She muttered derisively as she perused the Sunday paper. Amazingly, she wasn’t even reading my column.
Rather, she was looking through the 2008 Parade of Homes guidebook, in which the lowest-priced single-family home this year cost $281,076. The lowest-priced townhome, this year, was $169,900.
“Who’s buying these things?” she asked as she looked at the “middle of the road” selections, around half a million bucks. Well, I suggested, maybe the people working for LGH.
And the trend - both in the Parade of Homes and in the home market here in general - has long been towards larger, more expensive homes. I’m sure individual builders would take umbrage at the term “McMansion,” but in fact a whole lot of 2,500-4,000 square foot homes with large open foyers, 3-car garages and more have been built in Lancaster County in recent years. Really, that’s the only type of home that’s been built in Lancaster County in recent years, not counting townhomes; middling home buyers (and here I’m talking those who don’t want to spend more than $250,000 but would prefer to keep it at $200,000, even below) basically have two choices: They can buy one of those townhomes.
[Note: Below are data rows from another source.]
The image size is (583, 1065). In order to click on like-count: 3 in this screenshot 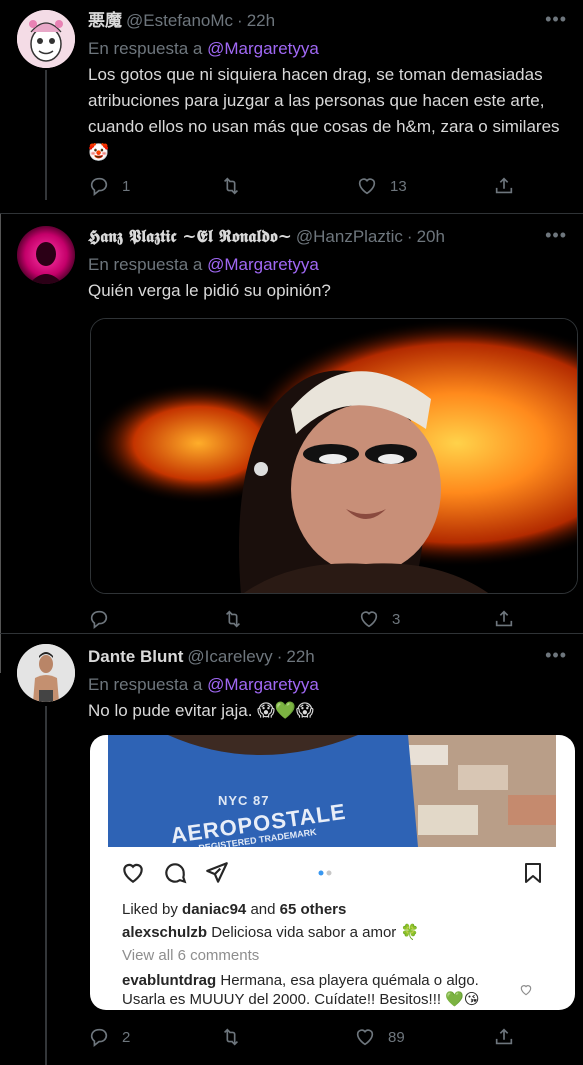, I will do `click(396, 619)`.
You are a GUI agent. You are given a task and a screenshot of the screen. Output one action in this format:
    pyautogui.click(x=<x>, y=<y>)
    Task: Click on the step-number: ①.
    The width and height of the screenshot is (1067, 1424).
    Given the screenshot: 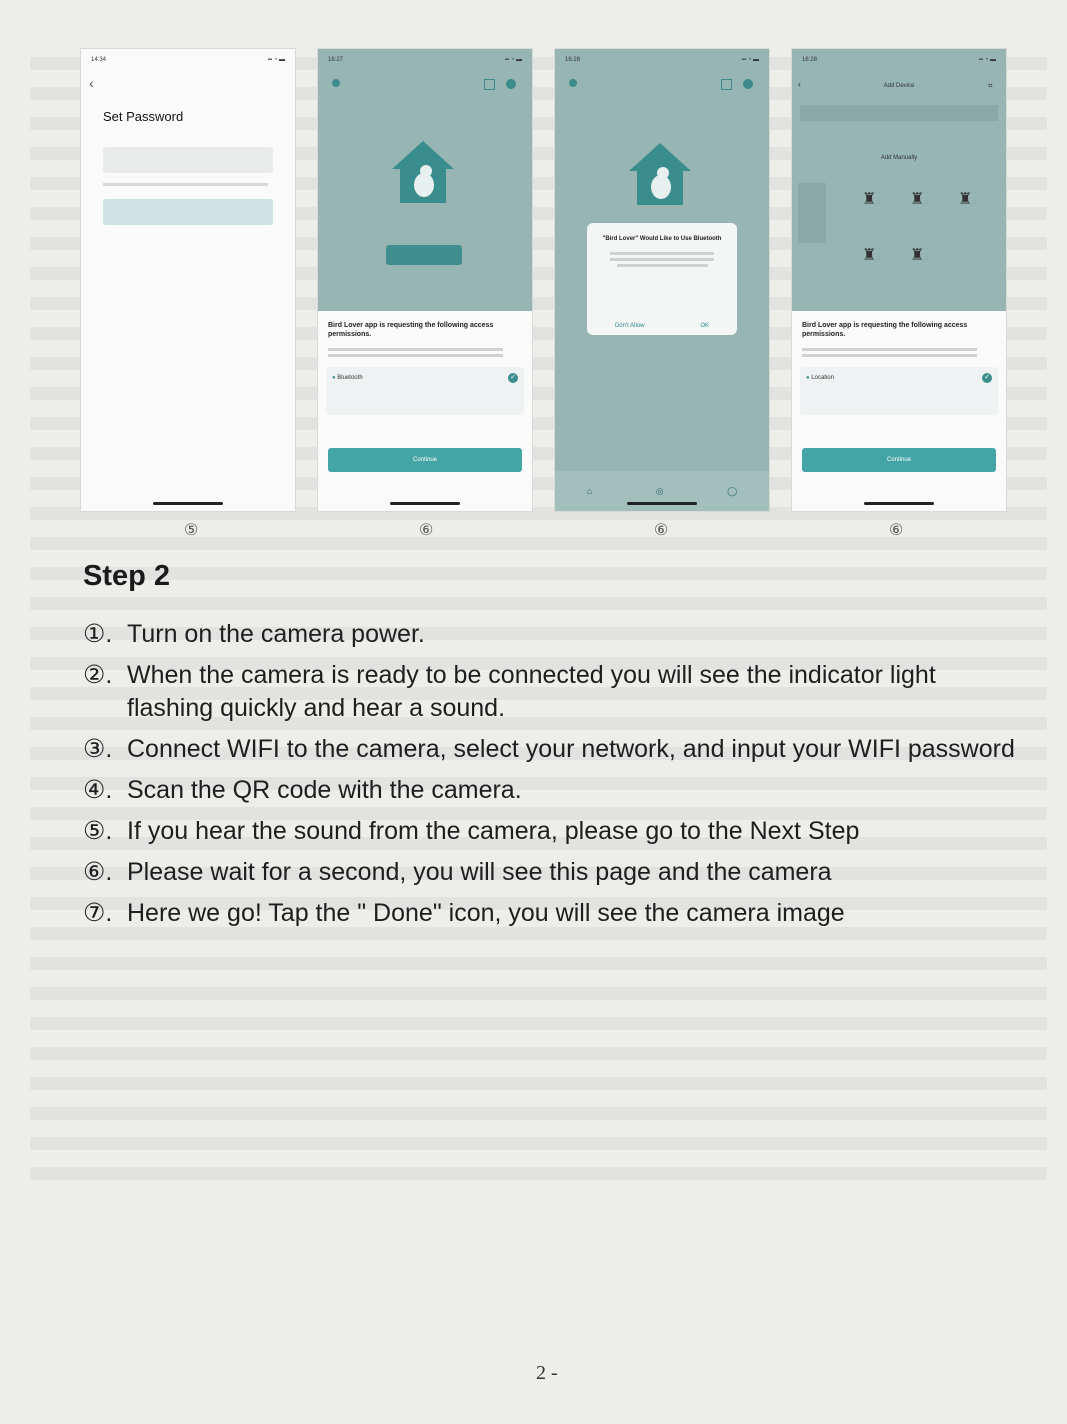 What is the action you would take?
    pyautogui.click(x=98, y=634)
    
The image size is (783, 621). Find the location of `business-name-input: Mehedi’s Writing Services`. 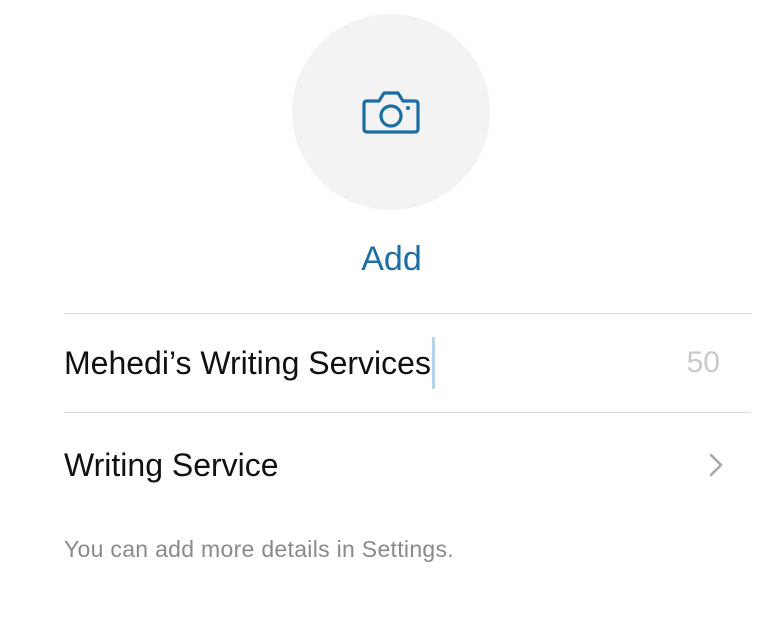

business-name-input: Mehedi’s Writing Services is located at coordinates (376, 363).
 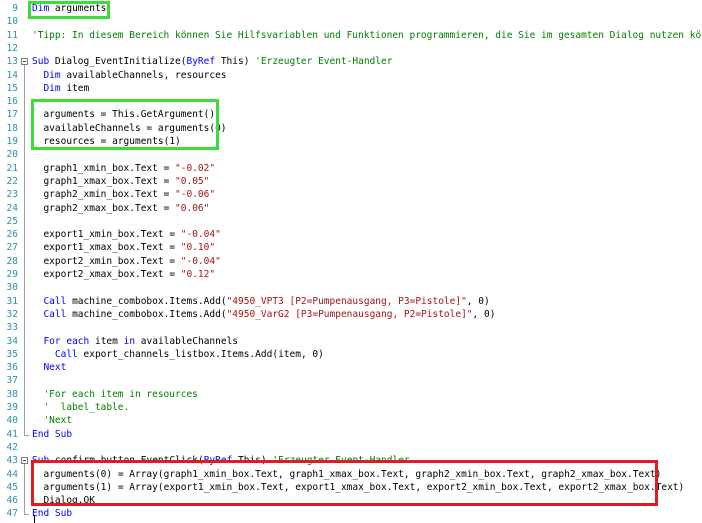 I want to click on line-number: 21, so click(x=12, y=168).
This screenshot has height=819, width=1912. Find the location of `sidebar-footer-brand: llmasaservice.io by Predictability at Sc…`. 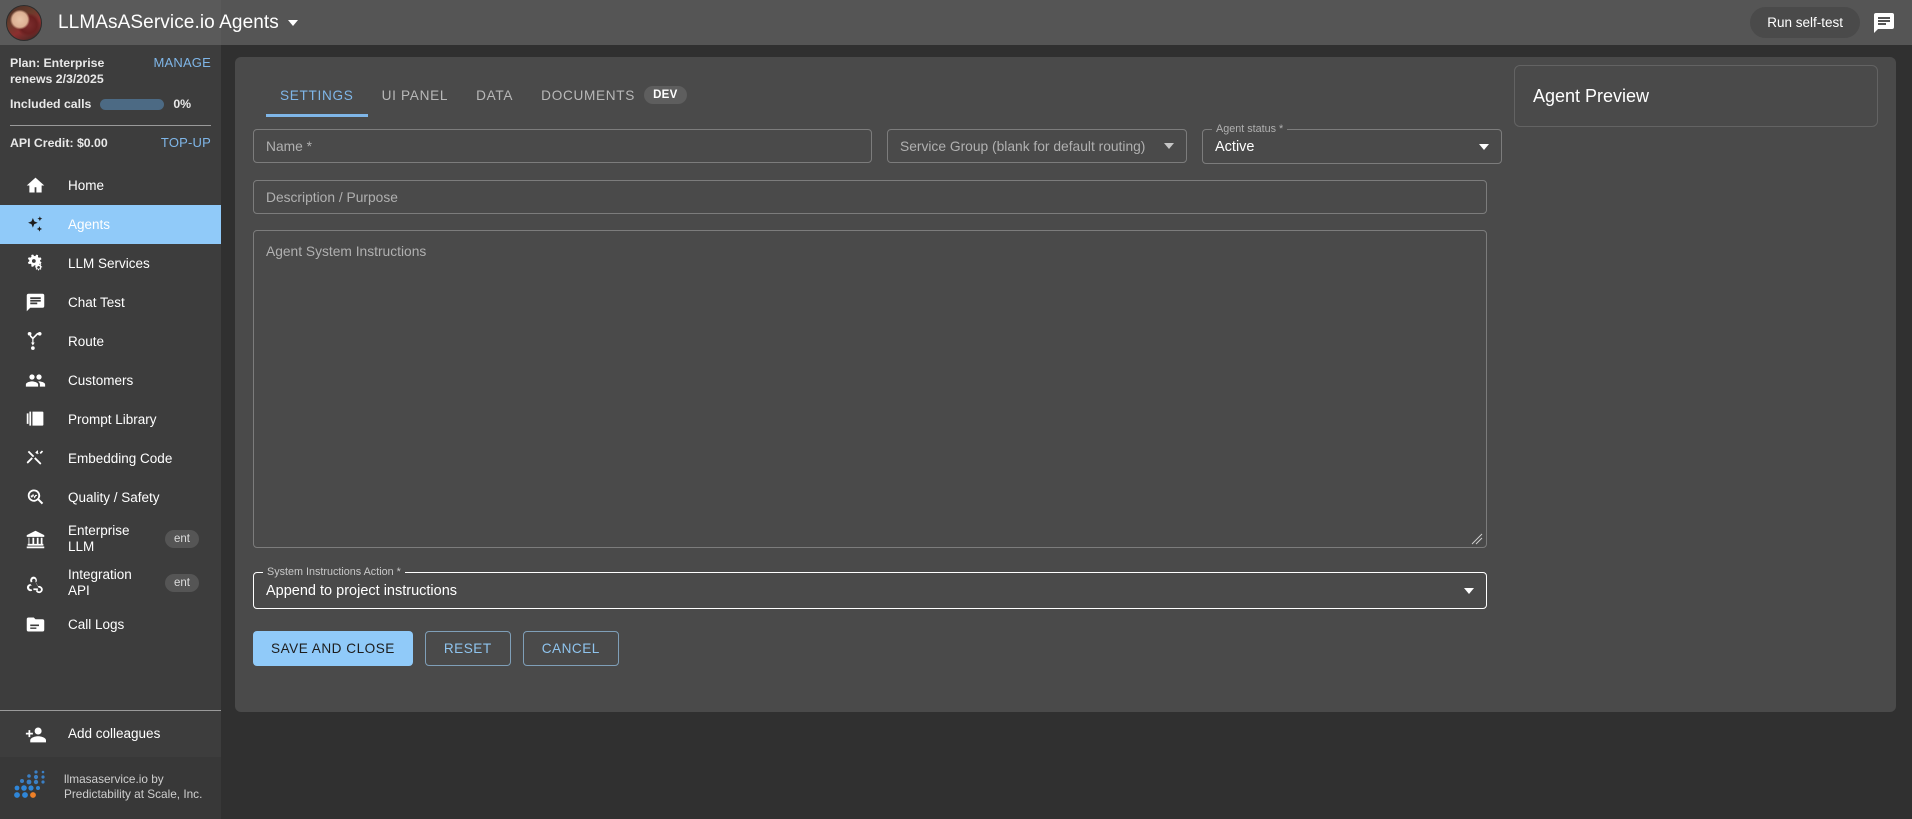

sidebar-footer-brand: llmasaservice.io by Predictability at Sc… is located at coordinates (110, 788).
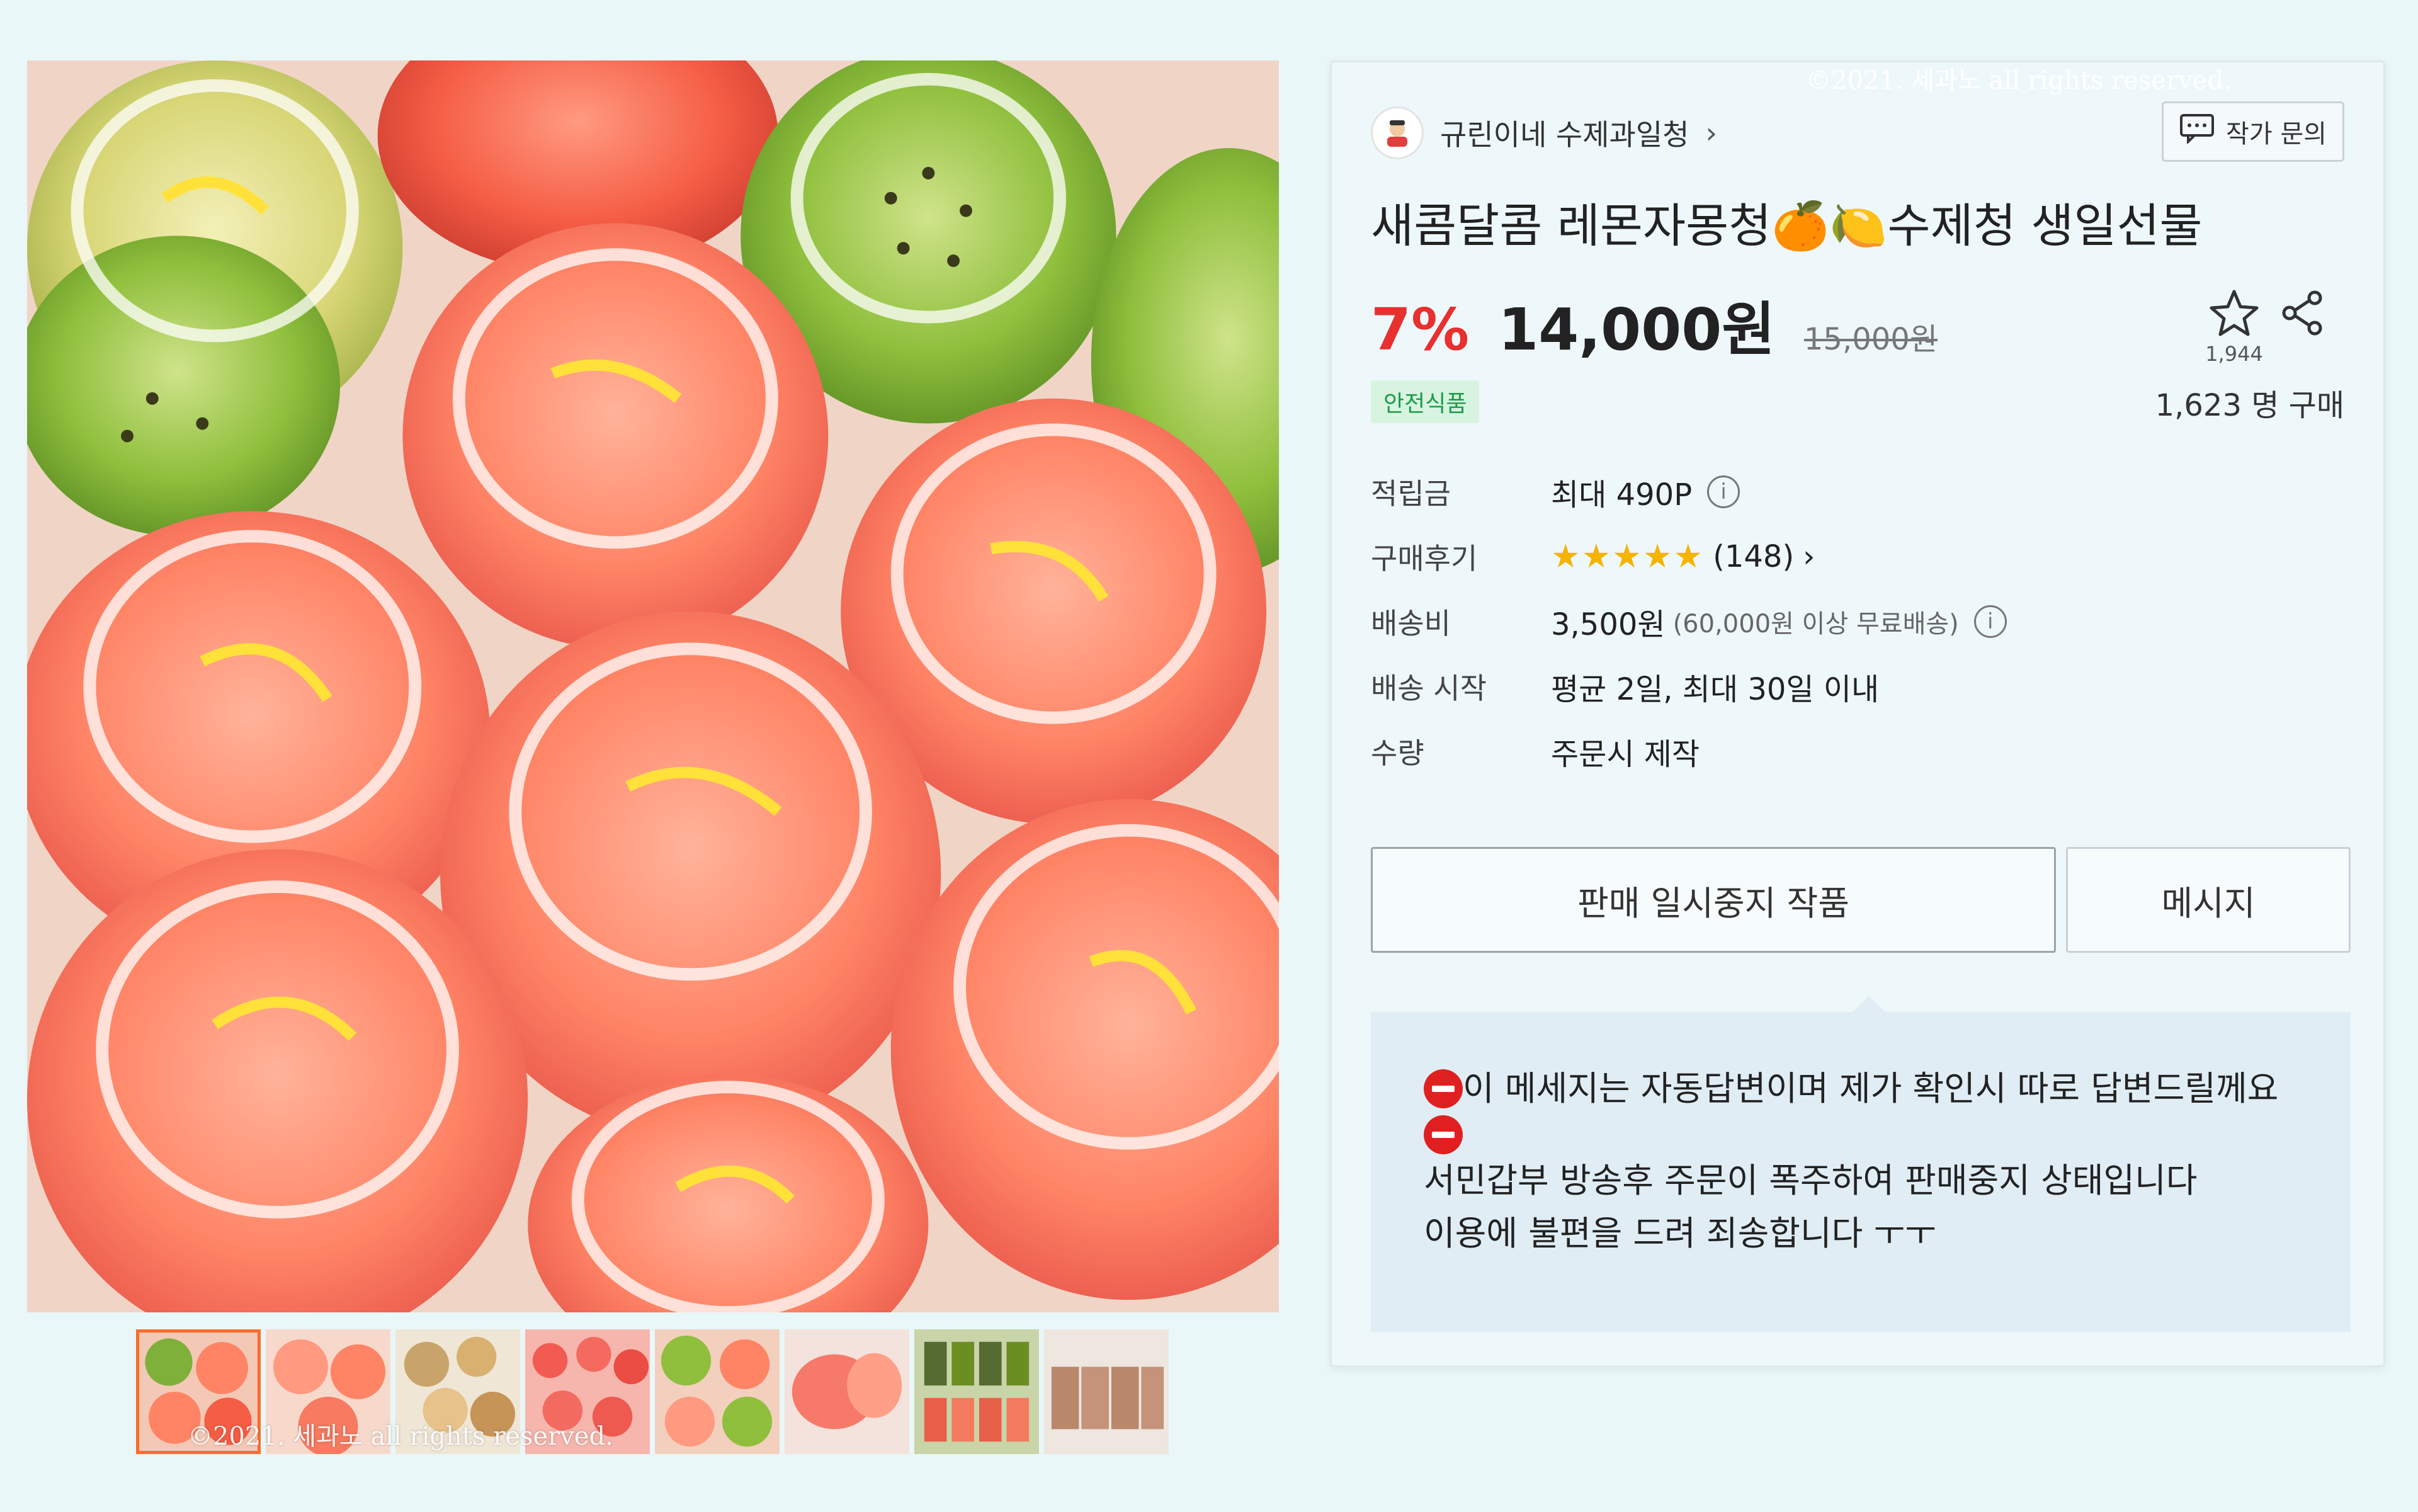 The image size is (2418, 1512). What do you see at coordinates (1816, 624) in the screenshot?
I see `free-shipping-note: (60,000원 이상 무료배송)` at bounding box center [1816, 624].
But if they want a single-family detached home, they can’t get a new one, because new ones in that price range simply aren’t being built. So they’ll have to settle for an older home in an older neighborhood.
And builders/developers will give you the whole laundry list of reasons why this is - why those Parade of Homes prices should keep going up and up and up, year after year.
But the housing market is obviously changing, in reaction to the crisis. As is often the case, it happens first in California:
During the bubble, KB Home, like many other big builders, blew up its old-line business by going ritzy and building expensive houses. Now KB is among the first homebuilders to recognize the error of its ways, and it is returning to its roots as a purveyor of low-cost, smaller homes. In some cases KB is even using the same façades from the go-go years and then shrinking the house that lurks behind them to be half as deep - and about half as expensive. “If I had to write a headline for housing, it would be back to basics,” says Broad. “The right thing to do is just what KB is doing: build starter homes that compete with rentals.”
Entry-level buyers, the piece goes on to say, comprise a full 30 percent of the homebuying market. Well, they’re obviously not buying expansive, $500,000 mini-mansions, and now, in our new era of forced austerity, people are willing to trade the “cathedral ceilings, formal dining and living rooms, and fancy wrought-iron railings” for lower prices.
Trends always take, what - two years to filter down to Lancaster from New York and California? In any event, be interested to see if the lowest-priced homes in next year’s Parade reflect the conventional wisdom - or the new ecconomic reality.